Zacharie, 12 ou 13 ans, a reçu par La Poste un mystérieux paquet ; il contient un œuf étrange, indestructible – Zach tente de l’ouvrir… en vain ! Il fait alors appel à son copain Farouk pour déchiffrer les trois mots minuscules gravés ( en arabe ) sur le fermoir.

C’est à la mosquée Mamlakah que le Recteur en personne livre enfin à Zacharie la traduction : une formule qui pourrait bien faire jaillir de l’œuf… un « maridin », c'est-à-dire un esprit malin !
Le génie qui surgit en effet se met au service de celui qui l’appelle : Zacharie, certes, mais aussi Farouk. Le problème, c’est que l’œuf, au départ, était destiné à Latifa, la grand-mère de Farouk… et la difficulté supplémentaire, c’est que le génie a plus d’un tour dans son sac, et n’en fait le plus souvent qu’à sa tête !

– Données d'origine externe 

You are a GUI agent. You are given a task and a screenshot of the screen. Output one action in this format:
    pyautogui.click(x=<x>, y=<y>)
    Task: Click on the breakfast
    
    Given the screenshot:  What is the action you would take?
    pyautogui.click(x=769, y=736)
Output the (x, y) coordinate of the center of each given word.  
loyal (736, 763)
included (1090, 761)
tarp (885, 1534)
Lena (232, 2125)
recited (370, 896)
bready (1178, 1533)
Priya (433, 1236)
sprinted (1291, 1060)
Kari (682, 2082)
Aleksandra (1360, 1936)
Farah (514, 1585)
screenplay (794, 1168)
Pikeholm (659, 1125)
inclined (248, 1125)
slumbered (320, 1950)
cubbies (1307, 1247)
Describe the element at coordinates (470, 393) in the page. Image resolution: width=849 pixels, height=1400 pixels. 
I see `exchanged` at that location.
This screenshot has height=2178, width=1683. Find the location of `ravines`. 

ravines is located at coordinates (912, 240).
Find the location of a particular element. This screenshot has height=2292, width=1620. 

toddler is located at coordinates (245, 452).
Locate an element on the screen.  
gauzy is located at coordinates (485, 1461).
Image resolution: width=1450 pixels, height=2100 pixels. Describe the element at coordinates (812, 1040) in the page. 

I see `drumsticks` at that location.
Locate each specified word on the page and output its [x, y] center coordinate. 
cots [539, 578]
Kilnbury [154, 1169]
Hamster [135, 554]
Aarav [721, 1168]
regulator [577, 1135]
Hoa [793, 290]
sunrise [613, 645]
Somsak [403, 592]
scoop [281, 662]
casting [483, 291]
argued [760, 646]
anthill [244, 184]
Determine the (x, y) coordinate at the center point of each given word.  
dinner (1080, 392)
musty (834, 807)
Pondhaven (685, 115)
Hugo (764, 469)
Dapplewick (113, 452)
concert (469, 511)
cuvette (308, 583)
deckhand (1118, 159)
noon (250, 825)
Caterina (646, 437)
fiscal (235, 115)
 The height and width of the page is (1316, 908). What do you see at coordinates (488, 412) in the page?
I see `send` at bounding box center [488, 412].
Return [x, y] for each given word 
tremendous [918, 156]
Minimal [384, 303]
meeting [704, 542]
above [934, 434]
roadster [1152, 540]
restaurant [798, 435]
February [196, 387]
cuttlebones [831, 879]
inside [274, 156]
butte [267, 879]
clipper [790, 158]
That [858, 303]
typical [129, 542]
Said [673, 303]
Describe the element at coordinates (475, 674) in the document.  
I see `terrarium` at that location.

Ce roman qui mêle avec jouissance plusieurs genres ( réalisme, humour, merveilleux, fantastique… ) réserve bien des surprises à son jeune lecteur. Bien sûr, on a du mal à croire à toutes les péripéties de l’œuf, du génie qui en surgit, de la grand-mère qui le réclame ( et qui, d’ailleurs, finira par résoudre les problèmes ! ), mais on ne s’ennuie pas un instant.

L’art d’Eric Boisset fait le reste, avec une histoire qui, sous une forme plus contemporaine, est une sorte de remake contemporain de « l’apprenti sorcier ».

Lu dans son unique et belle version : un très beau grand format, qui suggère à juste titre que l’ouvrage s’adresse à un large public – mais plus que d’autres, les collégiens y trouveront leur conte… pardon : leur compte.